* **Passage to read**
= Beginning of Section =
Just moving the parameters into the FnOnce is so much cleaner.
It seems also nice to implement it on the error. But it feels a bit off, like the error is wrapping my function? Hmm

Having the possibility to return something on error seems nice, but I fail to see the advantage. Also, I miss the comfort of having an automatic status reflecting the error status.

So

fn somecall() -> Result<()> {}

#[no_mangle]
pub extern "C" fn app_init(
  error: ErrorClusterPtr
) -> LVStatusCode {
with_lverrorhandling!(&error, 
|| {
// do whatever
somecall()?;
},())
}

This way I had the StatusCode for free. (For the status code I'm fine if it is either LVStatusCode::SUCCESS or something else. With the current implementation as a function, I think I cannot actually have the return value reflect the error code easily?

#[no_mangle]
pub extern "C" fn app_init(
  error: ErrorClusterPtr
) -> LVStatusCode {
   error.wrap_function( InternalError::Misc,
|| {
// do whatever
somecall()?;
}
)
= End of Section =
* **Source information**
= Beginning of Section =
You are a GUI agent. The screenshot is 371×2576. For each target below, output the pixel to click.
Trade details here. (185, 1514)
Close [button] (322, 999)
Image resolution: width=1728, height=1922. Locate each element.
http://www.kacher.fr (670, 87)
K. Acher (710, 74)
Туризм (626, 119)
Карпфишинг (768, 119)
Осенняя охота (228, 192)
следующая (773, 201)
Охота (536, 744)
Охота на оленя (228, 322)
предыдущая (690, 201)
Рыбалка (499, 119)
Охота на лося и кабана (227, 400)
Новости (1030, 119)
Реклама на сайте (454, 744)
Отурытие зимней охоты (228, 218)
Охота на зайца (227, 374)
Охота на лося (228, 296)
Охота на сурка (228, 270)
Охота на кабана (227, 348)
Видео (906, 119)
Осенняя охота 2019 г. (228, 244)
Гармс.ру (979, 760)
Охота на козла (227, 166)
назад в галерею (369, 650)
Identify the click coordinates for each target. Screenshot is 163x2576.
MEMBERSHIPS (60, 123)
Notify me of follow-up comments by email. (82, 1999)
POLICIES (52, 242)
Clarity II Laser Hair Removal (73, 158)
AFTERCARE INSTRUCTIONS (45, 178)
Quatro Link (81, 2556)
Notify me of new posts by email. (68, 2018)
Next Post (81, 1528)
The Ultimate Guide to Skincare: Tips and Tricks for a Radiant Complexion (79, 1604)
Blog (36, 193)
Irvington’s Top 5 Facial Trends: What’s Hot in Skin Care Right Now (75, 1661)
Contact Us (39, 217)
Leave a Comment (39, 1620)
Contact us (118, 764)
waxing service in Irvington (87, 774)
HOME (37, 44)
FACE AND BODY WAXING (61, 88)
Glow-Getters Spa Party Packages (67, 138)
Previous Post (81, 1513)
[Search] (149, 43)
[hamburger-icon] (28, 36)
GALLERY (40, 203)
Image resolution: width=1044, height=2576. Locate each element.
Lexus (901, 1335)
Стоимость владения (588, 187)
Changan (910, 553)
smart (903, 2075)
= End of Section =
* **Assigned task A**
Summarize the post on error handling in two sentences.
* **Assigned task B**
Write out the post on error handling from "Having the possibility" to "the error status.".
* **Assigned task C**
Answer these questions about the post on error handling:
(i) Which macro is called inside app_init in the first code example?
(ii) What does the writer say they had for free with that approach?
(iii) What value is passed first to wrap_function in the second code example?

* **Solution A**
The writer finds moving the parameters into the FnOnce much cleaner and likes implementing it on the error, though that feels as if the error is wrapping the function. The writer fails to see the advantage of returning something on error, misses having an automatic status that reflects the error status, and thinks the current function implementation cannot easily make the return value reflect the error code.

* **Solution B**
Having the possibility to return something on error seems nice, but I fail to see the advantage. Also, I miss the comfort of having an automatic status reflecting the error status.

* **Solution C**
(i) with_lverrorhandling!
(ii) The StatusCode
(iii) InternalError::Misc